▶ TU OBJETIVO: Transcribe sin cambios el pasaje del fragmento sobre Hunky Dory que empieza por "En esta dirección, Hunky" y sigue hasta "en otro momento.".

▶ FRAGMENTO SELECCIONADO:
Finalmente -y esto es algo que realmente convierte a Hunky Dory en una precisa radiografía del artista postadolescente-, puede que Bowie sea la primera estrella que surge precisamente con ese conocimiento profundo de la cultura pop que le precede, utilizándola de manera explícita en dos citas que algunos no han dudado en tachar como oportunistas: Song for Bob Dylan y Andy Warhol. Lo que pudo haber sido una hábil estrategia publicitaria en su origen, hoy nos demuestra el conocimiento que el futuro Duque Blanco tenía de los pasos a seguir en su camino al estrellato. Cuenta la leyenda que el genio loco de la Factory, tras escuchar su tema/homenaje, no pudo reprimir un gesto de asco y se negó a darle su bendición a aquel inglés estrafalario que se vestía de señora. Warhol se podía permitir el lujo de no sentirse interpelado ante lo que, por otra parte, es un prodigio del folk psicodélico, con ese comienzo desquiciado y atonal en el que se intuyen coletazos de experimentación y flirtreos con el ruido como elemento sonoro que sólo cuajarían en los discos de los noventa. Warhol, ustedes ya lo saben, se equivocó, y quiso la historia que expiara sus culpas haciéndole aquella portada horrible a Miguel Bosé, por aquel entonces un jovencito que intentaba desesperadamente postularse como la revisión cañí del propio Bowie. 
Andy Warhol
La curvatura del círculo la cerró Fabio McNamara, cuando selló definitivamente la historia convirtiendo al británico en el centro de una iconografía pop cuasi-religiosa, directamente deudora de los últimos trabajos de Warhol.
David Bowie

En esta dirección, Hunky Dory puede considerarse como un disco de cercanías, profético. Por última vez en muchos años, Bowie no necesitó ponerse una máscara -Ziggy, Aladdin Sane, el Duque Blanco-, sino que firmó con la contundencia de su propia fragilidad un trabajo absolutamente espectácular. Todavía no había descubierto que apenas quedaban cinco años para que llegara el Apocalipsis. Pero de esa historia, por supuesto, hablaremos en otro momento.

Registros de búsqueda de elementos
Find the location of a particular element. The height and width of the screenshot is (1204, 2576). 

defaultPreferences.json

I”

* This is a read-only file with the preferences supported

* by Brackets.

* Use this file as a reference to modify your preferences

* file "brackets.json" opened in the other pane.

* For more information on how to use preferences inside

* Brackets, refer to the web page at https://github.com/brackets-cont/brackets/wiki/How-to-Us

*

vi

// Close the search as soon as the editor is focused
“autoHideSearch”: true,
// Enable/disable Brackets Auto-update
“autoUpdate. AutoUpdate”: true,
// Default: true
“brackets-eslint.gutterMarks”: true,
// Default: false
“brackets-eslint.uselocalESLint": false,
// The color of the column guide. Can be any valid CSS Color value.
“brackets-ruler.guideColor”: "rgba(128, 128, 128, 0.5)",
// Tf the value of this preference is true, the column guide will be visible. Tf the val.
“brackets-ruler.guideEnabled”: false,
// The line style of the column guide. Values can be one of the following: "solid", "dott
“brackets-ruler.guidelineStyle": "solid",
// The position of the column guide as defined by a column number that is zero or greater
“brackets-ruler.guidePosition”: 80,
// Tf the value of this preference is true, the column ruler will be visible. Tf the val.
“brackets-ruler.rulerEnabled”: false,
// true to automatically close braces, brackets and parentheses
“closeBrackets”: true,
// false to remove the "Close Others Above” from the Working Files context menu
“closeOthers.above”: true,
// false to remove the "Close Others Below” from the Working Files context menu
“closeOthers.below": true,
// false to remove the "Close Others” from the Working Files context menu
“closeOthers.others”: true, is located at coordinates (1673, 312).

▶ RESPUESTA DEL EJERCICIO:
En esta dirección, Hunky Dory puede considerarse como un disco de cercanías, profético. Por última vez en muchos años, Bowie no necesitó ponerse una máscara -Ziggy, Aladdin Sane, el Duque Blanco-, sino que firmó con la contundencia de su propia fragilidad un trabajo absolutamente espectácular. Todavía no había descubierto que apenas quedaban cinco años para que llegara el Apocalipsis. Pero de esa historia, por supuesto, hablaremos en otro momento.